[Saved data entries]

◆ ◆ ◆ ◆ ◆ ◆ ◆

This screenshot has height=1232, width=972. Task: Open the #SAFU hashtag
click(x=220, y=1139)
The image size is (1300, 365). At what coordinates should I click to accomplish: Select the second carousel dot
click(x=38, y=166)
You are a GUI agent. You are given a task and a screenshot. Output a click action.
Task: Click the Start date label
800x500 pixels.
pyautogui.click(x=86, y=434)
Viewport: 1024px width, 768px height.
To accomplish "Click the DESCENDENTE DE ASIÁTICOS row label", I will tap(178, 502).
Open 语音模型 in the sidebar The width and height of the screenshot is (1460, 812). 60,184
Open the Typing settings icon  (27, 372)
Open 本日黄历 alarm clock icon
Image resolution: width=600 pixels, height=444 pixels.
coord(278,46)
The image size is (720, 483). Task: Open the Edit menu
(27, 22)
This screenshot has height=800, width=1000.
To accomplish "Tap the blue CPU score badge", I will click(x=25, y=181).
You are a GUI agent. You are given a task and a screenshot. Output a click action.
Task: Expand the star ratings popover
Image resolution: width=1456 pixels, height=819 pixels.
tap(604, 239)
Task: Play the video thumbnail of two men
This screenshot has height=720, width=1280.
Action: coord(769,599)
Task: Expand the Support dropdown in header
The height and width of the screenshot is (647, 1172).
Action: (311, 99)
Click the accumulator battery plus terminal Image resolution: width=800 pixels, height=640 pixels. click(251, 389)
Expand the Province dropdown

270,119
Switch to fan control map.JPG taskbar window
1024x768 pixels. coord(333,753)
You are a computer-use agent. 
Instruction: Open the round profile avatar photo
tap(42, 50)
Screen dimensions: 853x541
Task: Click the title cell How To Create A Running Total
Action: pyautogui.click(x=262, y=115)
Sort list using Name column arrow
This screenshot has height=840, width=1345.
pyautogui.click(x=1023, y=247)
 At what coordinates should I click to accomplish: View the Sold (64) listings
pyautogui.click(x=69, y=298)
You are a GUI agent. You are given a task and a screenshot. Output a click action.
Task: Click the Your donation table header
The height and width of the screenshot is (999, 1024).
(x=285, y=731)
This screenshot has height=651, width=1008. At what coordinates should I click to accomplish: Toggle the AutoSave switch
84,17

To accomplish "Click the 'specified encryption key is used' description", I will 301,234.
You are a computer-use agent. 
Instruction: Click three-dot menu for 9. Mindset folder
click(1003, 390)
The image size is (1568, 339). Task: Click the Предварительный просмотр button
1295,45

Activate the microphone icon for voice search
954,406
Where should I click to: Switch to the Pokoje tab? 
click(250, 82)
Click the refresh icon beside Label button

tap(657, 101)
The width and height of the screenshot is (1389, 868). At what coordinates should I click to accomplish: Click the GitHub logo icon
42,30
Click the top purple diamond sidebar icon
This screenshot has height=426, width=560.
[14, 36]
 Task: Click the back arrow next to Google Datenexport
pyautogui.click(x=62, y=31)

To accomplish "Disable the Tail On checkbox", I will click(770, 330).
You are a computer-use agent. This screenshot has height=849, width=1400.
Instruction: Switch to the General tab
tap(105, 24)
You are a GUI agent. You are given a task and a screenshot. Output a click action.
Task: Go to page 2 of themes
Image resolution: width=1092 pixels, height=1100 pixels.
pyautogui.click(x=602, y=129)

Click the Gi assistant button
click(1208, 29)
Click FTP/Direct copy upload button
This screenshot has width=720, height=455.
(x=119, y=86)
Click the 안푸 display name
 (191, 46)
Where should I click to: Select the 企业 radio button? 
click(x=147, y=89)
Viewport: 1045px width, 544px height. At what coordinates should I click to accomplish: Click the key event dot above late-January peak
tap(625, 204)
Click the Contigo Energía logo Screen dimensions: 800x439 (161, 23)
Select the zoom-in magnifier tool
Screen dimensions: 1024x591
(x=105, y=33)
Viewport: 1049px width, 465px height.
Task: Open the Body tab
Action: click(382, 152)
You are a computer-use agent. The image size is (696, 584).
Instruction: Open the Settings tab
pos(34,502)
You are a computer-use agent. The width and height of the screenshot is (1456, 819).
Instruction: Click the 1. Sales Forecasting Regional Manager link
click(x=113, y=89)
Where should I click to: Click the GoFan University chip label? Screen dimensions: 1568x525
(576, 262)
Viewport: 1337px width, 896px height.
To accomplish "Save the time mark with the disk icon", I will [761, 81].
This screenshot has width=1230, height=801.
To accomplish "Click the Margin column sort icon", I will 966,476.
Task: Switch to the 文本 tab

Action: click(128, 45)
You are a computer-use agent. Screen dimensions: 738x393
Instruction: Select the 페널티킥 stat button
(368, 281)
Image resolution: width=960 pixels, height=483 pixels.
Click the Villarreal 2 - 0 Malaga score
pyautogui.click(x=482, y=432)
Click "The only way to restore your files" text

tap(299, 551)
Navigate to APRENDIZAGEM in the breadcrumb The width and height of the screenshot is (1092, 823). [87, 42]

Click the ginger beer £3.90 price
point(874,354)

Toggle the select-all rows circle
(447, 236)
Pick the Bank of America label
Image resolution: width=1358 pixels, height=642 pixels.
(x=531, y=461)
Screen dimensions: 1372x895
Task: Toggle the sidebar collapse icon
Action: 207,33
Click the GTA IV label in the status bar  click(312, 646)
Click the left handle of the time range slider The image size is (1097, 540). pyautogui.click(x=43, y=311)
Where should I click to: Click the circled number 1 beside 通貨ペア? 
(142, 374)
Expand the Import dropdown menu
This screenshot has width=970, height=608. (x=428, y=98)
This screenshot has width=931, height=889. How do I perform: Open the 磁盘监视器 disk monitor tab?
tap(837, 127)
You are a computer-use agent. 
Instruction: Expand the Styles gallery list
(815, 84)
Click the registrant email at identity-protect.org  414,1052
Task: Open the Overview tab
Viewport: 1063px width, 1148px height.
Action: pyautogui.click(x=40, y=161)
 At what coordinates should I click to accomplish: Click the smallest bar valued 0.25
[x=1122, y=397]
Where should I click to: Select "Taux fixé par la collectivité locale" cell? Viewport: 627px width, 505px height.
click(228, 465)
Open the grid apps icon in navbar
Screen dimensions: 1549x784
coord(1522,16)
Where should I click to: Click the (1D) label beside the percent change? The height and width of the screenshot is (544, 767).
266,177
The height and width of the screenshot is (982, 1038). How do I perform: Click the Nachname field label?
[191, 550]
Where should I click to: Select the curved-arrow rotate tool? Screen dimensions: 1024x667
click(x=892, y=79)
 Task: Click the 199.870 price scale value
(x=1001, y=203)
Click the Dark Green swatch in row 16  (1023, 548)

◆ ◆ ◆ ◆ ◆ ◆ ◆

- [Problem requirements]: Each line above needs to be written out again exactly.

- [Expected output]:
This screenshot has height=1232, width=972. Task: Open the #SAFU hashtag
click(x=220, y=1139)
The image size is (1300, 365). At what coordinates should I click to accomplish: Select the second carousel dot
click(x=38, y=166)
You are a GUI agent. You are given a task and a screenshot. Output a click action.
Task: Click the Start date label
800x500 pixels.
pyautogui.click(x=86, y=434)
Viewport: 1024px width, 768px height.
To accomplish "Click the DESCENDENTE DE ASIÁTICOS row label", I will tap(178, 502).
Open 语音模型 in the sidebar The width and height of the screenshot is (1460, 812). 60,184
Open the Typing settings icon  (27, 372)
Open 本日黄历 alarm clock icon
Image resolution: width=600 pixels, height=444 pixels.
coord(278,46)
The image size is (720, 483). Task: Open the Edit menu
(27, 22)
This screenshot has height=800, width=1000.
To accomplish "Tap the blue CPU score badge", I will click(x=25, y=181).
You are a GUI agent. You are given a task and a screenshot. Output a click action.
Task: Expand the star ratings popover
Image resolution: width=1456 pixels, height=819 pixels.
tap(604, 239)
Task: Play the video thumbnail of two men
This screenshot has height=720, width=1280.
Action: coord(769,599)
Task: Expand the Support dropdown in header
The height and width of the screenshot is (647, 1172).
Action: (311, 99)
Click the accumulator battery plus terminal Image resolution: width=800 pixels, height=640 pixels. click(251, 389)
Expand the Province dropdown

270,119
Switch to fan control map.JPG taskbar window
1024x768 pixels. coord(333,753)
You are a computer-use agent. 
Instruction: Open the round profile avatar photo
tap(42, 50)
Screen dimensions: 853x541
Task: Click the title cell How To Create A Running Total
Action: pyautogui.click(x=262, y=115)
Sort list using Name column arrow
This screenshot has height=840, width=1345.
pyautogui.click(x=1023, y=247)
 At what coordinates should I click to accomplish: View the Sold (64) listings
pyautogui.click(x=69, y=298)
You are a GUI agent. You are given a task and a screenshot. Output a click action.
Task: Click the Your donation table header
The height and width of the screenshot is (999, 1024).
(x=285, y=731)
This screenshot has height=651, width=1008. At what coordinates should I click to accomplish: Toggle the AutoSave switch
84,17

To accomplish "Click the 'specified encryption key is used' description", I will 301,234.
You are a computer-use agent. 
Instruction: Click three-dot menu for 9. Mindset folder
click(1003, 390)
The image size is (1568, 339). Task: Click the Предварительный просмотр button
1295,45

Activate the microphone icon for voice search
954,406
Where should I click to: Switch to the Pokoje tab? 
click(250, 82)
Click the refresh icon beside Label button

tap(657, 101)
The width and height of the screenshot is (1389, 868). At what coordinates should I click to accomplish: Click the GitHub logo icon
42,30
Click the top purple diamond sidebar icon
This screenshot has height=426, width=560.
[14, 36]
 Task: Click the back arrow next to Google Datenexport
pyautogui.click(x=62, y=31)

To accomplish "Disable the Tail On checkbox", I will click(770, 330).
You are a computer-use agent. This screenshot has height=849, width=1400.
Instruction: Switch to the General tab
tap(105, 24)
You are a GUI agent. You are given a task and a screenshot. Output a click action.
Task: Go to page 2 of themes
Image resolution: width=1092 pixels, height=1100 pixels.
pyautogui.click(x=602, y=129)

Click the Gi assistant button
click(1208, 29)
Click FTP/Direct copy upload button
This screenshot has width=720, height=455.
(x=119, y=86)
Click the 안푸 display name
 (191, 46)
Where should I click to: Select the 企业 radio button? 
click(x=147, y=89)
Viewport: 1045px width, 544px height. At what coordinates should I click to accomplish: Click the key event dot above late-January peak
tap(625, 204)
Click the Contigo Energía logo Screen dimensions: 800x439 (161, 23)
Select the zoom-in magnifier tool
Screen dimensions: 1024x591
(x=105, y=33)
Viewport: 1049px width, 465px height.
Task: Open the Body tab
Action: click(382, 152)
You are a computer-use agent. The image size is (696, 584).
Instruction: Open the Settings tab
pos(34,502)
You are a computer-use agent. The width and height of the screenshot is (1456, 819).
Instruction: Click the 1. Sales Forecasting Regional Manager link
click(x=113, y=89)
Where should I click to: Click the GoFan University chip label? Screen dimensions: 1568x525
(576, 262)
Viewport: 1337px width, 896px height.
To accomplish "Save the time mark with the disk icon", I will [761, 81].
This screenshot has width=1230, height=801.
To accomplish "Click the Margin column sort icon", I will 966,476.
Task: Switch to the 文本 tab

Action: click(128, 45)
You are a computer-use agent. Screen dimensions: 738x393
Instruction: Select the 페널티킥 stat button
(368, 281)
Image resolution: width=960 pixels, height=483 pixels.
Click the Villarreal 2 - 0 Malaga score
pyautogui.click(x=482, y=432)
Click "The only way to restore your files" text

tap(299, 551)
Navigate to APRENDIZAGEM in the breadcrumb The width and height of the screenshot is (1092, 823). [87, 42]

Click the ginger beer £3.90 price
point(874,354)

Toggle the select-all rows circle
(447, 236)
Pick the Bank of America label
Image resolution: width=1358 pixels, height=642 pixels.
(x=531, y=461)
Screen dimensions: 1372x895
Task: Toggle the sidebar collapse icon
Action: 207,33
Click the GTA IV label in the status bar  click(312, 646)
Click the left handle of the time range slider The image size is (1097, 540). pyautogui.click(x=43, y=311)
Where should I click to: Click the circled number 1 beside 通貨ペア? 
(142, 374)
Expand the Import dropdown menu
This screenshot has width=970, height=608. (x=428, y=98)
This screenshot has width=931, height=889. How do I perform: Open the 磁盘监视器 disk monitor tab?
tap(837, 127)
You are a computer-use agent. 
Instruction: Expand the Styles gallery list
(815, 84)
Click the registrant email at identity-protect.org  414,1052
Task: Open the Overview tab
Viewport: 1063px width, 1148px height.
Action: pyautogui.click(x=40, y=161)
 At what coordinates should I click to accomplish: Click the smallest bar valued 0.25
[x=1122, y=397]
Where should I click to: Select "Taux fixé par la collectivité locale" cell? Viewport: 627px width, 505px height.
click(228, 465)
Open the grid apps icon in navbar
Screen dimensions: 1549x784
coord(1522,16)
Where should I click to: Click the (1D) label beside the percent change? The height and width of the screenshot is (544, 767).
266,177
The height and width of the screenshot is (982, 1038). How do I perform: Click the Nachname field label?
[191, 550]
Where should I click to: Select the curved-arrow rotate tool? Screen dimensions: 1024x667
click(x=892, y=79)
 Task: Click the 199.870 price scale value
(x=1001, y=203)
Click the Dark Green swatch in row 16  (1023, 548)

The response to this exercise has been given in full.